RA Heinemann begrüßt die neue Rechtssprechung, da sie Personengesellschaften greifbare Leitlinien für künftige Beschlüsse eröffnet

Die Entscheidung BGH NJW 2015, 859-865 des BGH vom 21.10.2014 verändert die Reichweite und Wirksamkeit von Mehrheitsklauseln. Sie ermöglicht es Gesellschaftern nun, auch „schwierige" Entscheidungen mit einer einfachen Mehrheit zu beschließen, so dies im Gesellschaftsvertrag vorgesehen ist. Einzige Bedingung: der Gesellschaftsvertrag konstatiert, dass der Beschlussgegenstand einer Mehrheitsentscheidung zu unterwerfen ist.

Nicht selten leiden Gesellschaftsverträge von Personengesellschaften daran, dass sie keine ausreichenden Regelungen für die Frage treffen, ob für grundlegende Entscheidungen der Gesellschafter die einfache oder qualifizierte Mehrheit oder die Einstimmigkeit erforderlich sind.

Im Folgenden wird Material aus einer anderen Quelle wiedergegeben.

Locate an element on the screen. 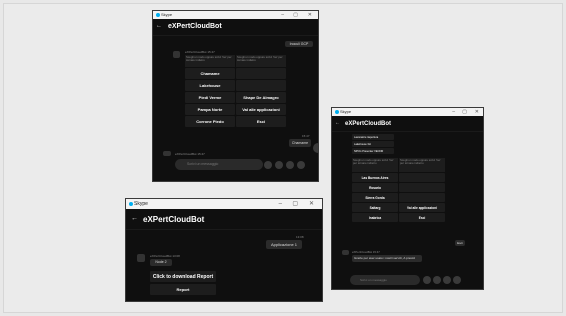  sent-message: Inoculi GCP is located at coordinates (299, 44).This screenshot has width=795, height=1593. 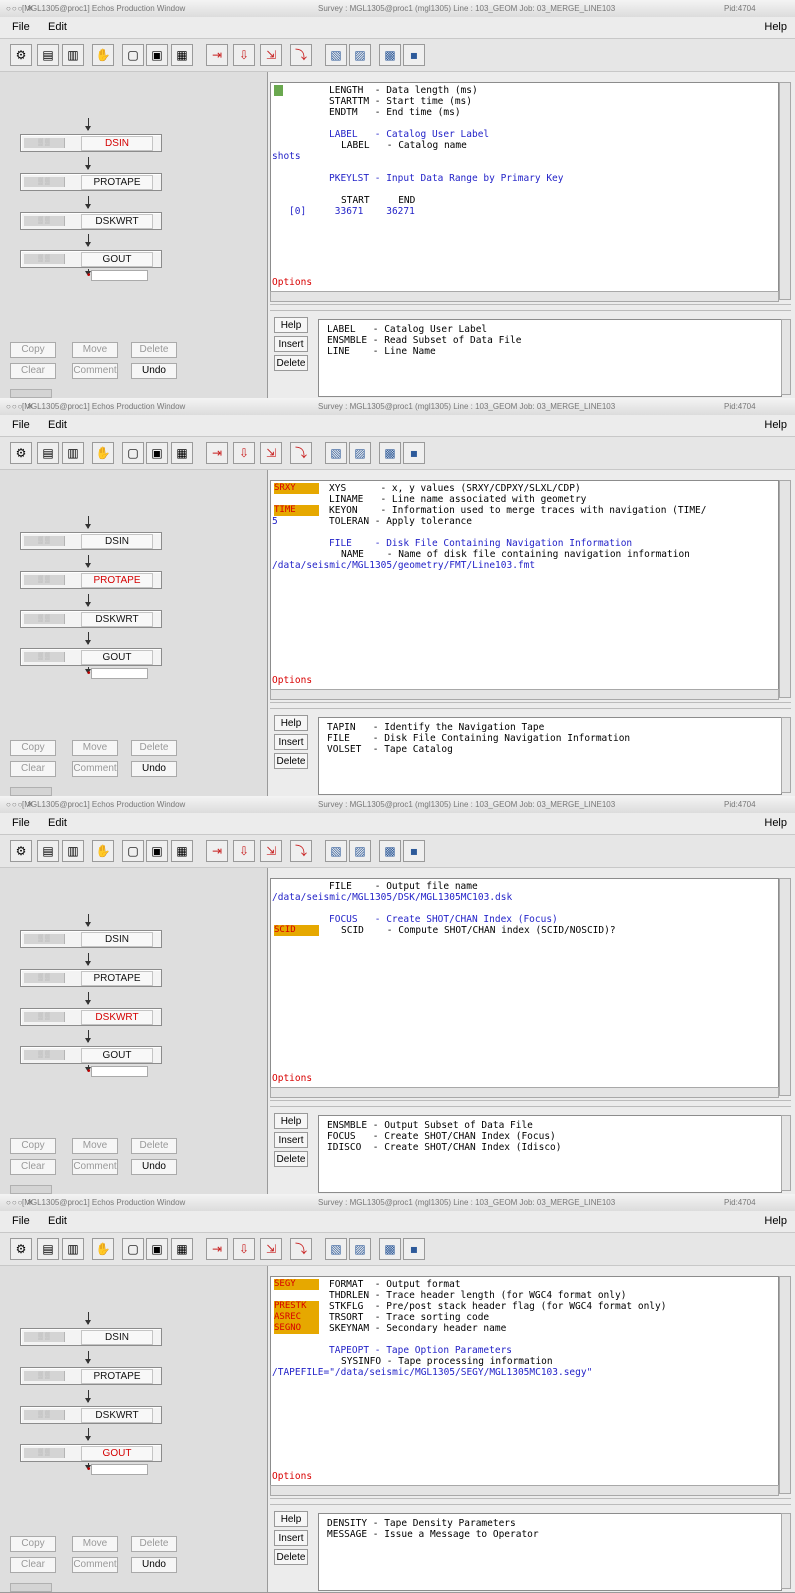 What do you see at coordinates (296, 1318) in the screenshot?
I see `parameter-value-tag: ASREC` at bounding box center [296, 1318].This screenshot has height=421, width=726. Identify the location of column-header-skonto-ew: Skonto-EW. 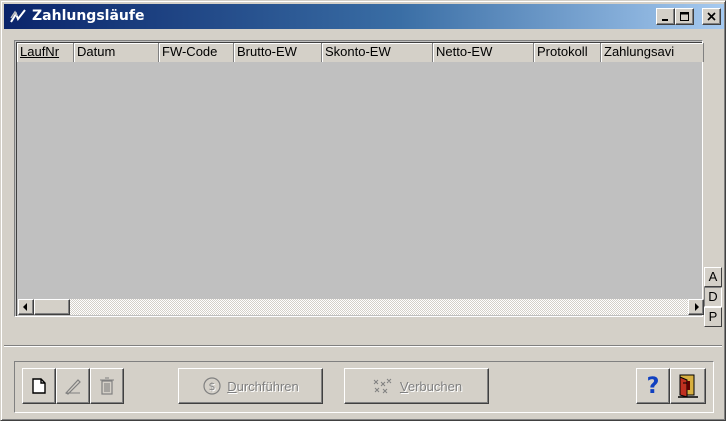
(378, 52).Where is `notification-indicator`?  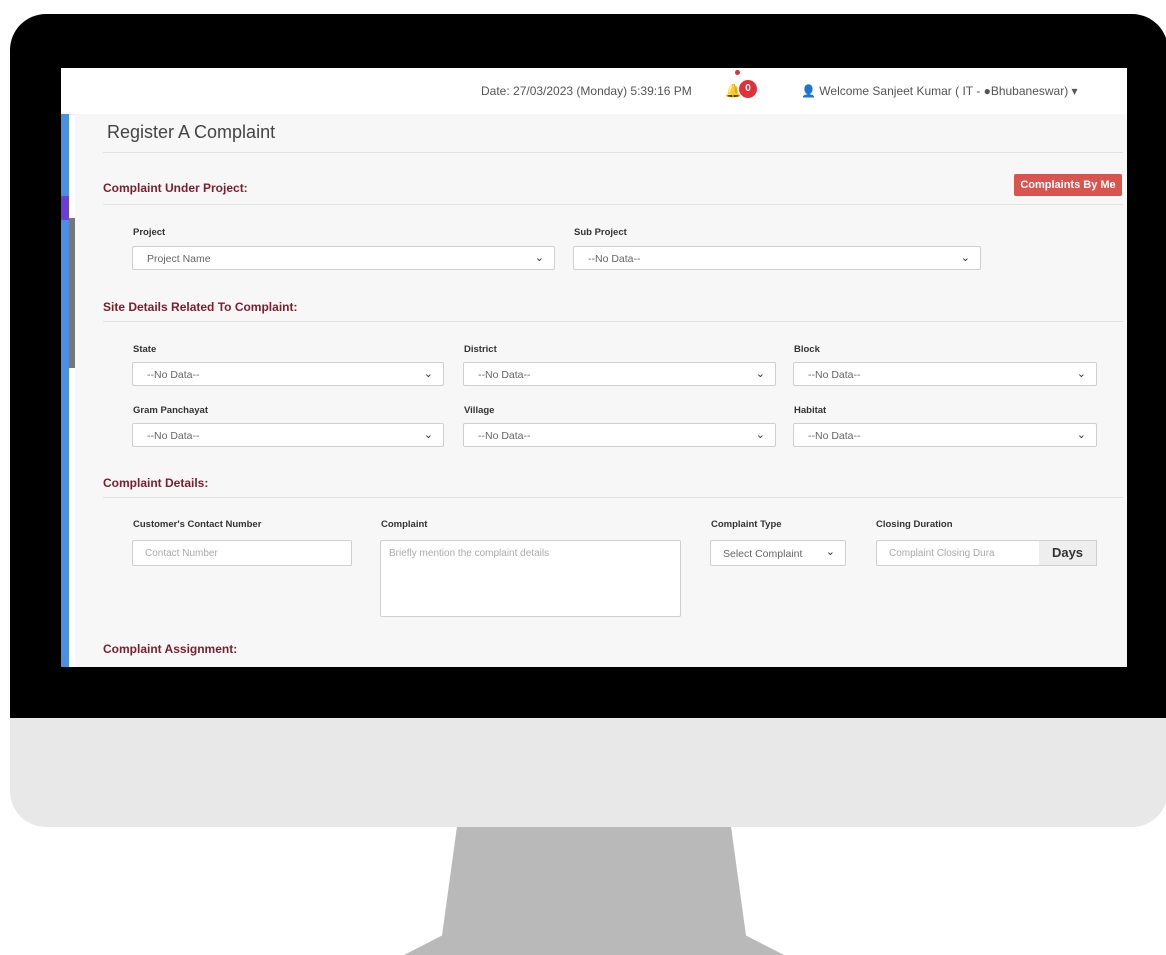 notification-indicator is located at coordinates (738, 72).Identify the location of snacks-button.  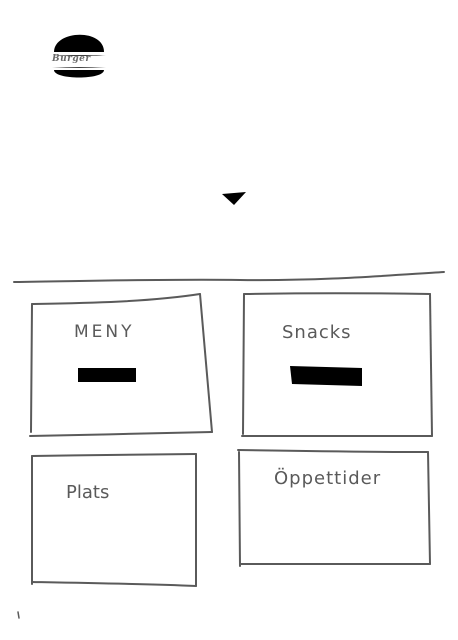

Aus diesem Grund hatte der BGH bislang den so genannten Bestimmtheitsgrundsatz angewandt, wonach Vertragsklauseln, die eine geringere Mehrheit als die Einstimmigkeit bei Grundlagenbeschlüssen zulassen, nur dann gültig sind, wenn sie hinreichend bestimmt geregelt sind. Diese Rechtsprechung hat der BGH nun aufgegeben.

Rechtsanwalt Hans-Peter Heinemann vertritt Gesellschafter schon seit vielen Jahren in Gesellschafterstreitigkeiten, die sich auch mit der Frage befassen, mit welchen Mehrheiten Grundlagenbeschlüsse in Personengesellschaften zu treffen sind. Er kommentiert die genannte BGH-Entscheidung:

Herr Heinemann, warum ist die Entscheidung des BGH vom 21.10.2014 für Personengesellschaften so bedeutsam?

Die Entscheidung ist deswegen bedeutsam, weil der BGH damit seine Rechtsprechung bezüglich der Reichweite von Mehrheitsklauseln in Personengesellschaftsverträgen komplett aufgibt. Er verlangt nicht mehr, dass eine Mehrheitsklausel hinreichend bestimmt sein muss, um wirksam zu sein. Nicht einmal mehr als Auslegungsregel, wonach Mehrheitsklauseln zurückhaltend Anwendung finden sollen, ist dieser Grundsatz anzuwenden.

Was folgt für eine Personengesellschaft daraus?

Unter Gesellschaftern kommt es mitunter zu Streitigkeiten über die Frage, ob beispielsweise Nachschüsse geleistet werden müssen oder ob es der Einstimmigkeit bedarf, wenn ein neuer Gesellschafter aufgenommen werden muss. Das sind aus der Sicht eines Gesellschafters grundlegende Fragen, die seine Mitgliedschaft unmittelbar betreffen. Deshalb hatte der BGH bislang verlangt, dass aus dem Gesellschaftsvertrag konkret hervorgehen muss, für welches Beschlussthema welche Mehrheit erforderlich ist. Gab der Vertrag dazu keine Auskunft, galt das Prinzip der Einstimmigkeit. Nun will der BGH auch eine Mehrheitsentscheidung zu lassen, wenn der Vertrag dies entweder ausdrücklich oder im Wege der Auslegung so vorsieht.

Wird denn dadurch nicht der Minderheitenschutz stark eingeschränkt?

Auf den ersten Blick könnte man das annehmen. Der BGH verweist nur auf zwei vorhergehende Entscheidungen, in denen er die zwei Stufenprüfung entwickelt hat. Danach wird auf der ersten Stufe geprüft, welche Mehrheit für den betreffenden Beschluss erforderlich ist, und auf der zweiten Stufe, ob der Beschluss inhaltlich Minderheitenrechte verletzt. D.h.: Gesellschafter mit nur geringfügiger Beteiligung können (und müssen) künftig darlegen, dass der mit einfacher Mehrheit getroffene Beschluss gegen die gesellschaftsrechtliche Treuepflicht verstößt. Es genügt künftig nicht mehr, nur das formelle Argument der Notwendigkeit eines einstimmigen Beschlusses heranzuziehen.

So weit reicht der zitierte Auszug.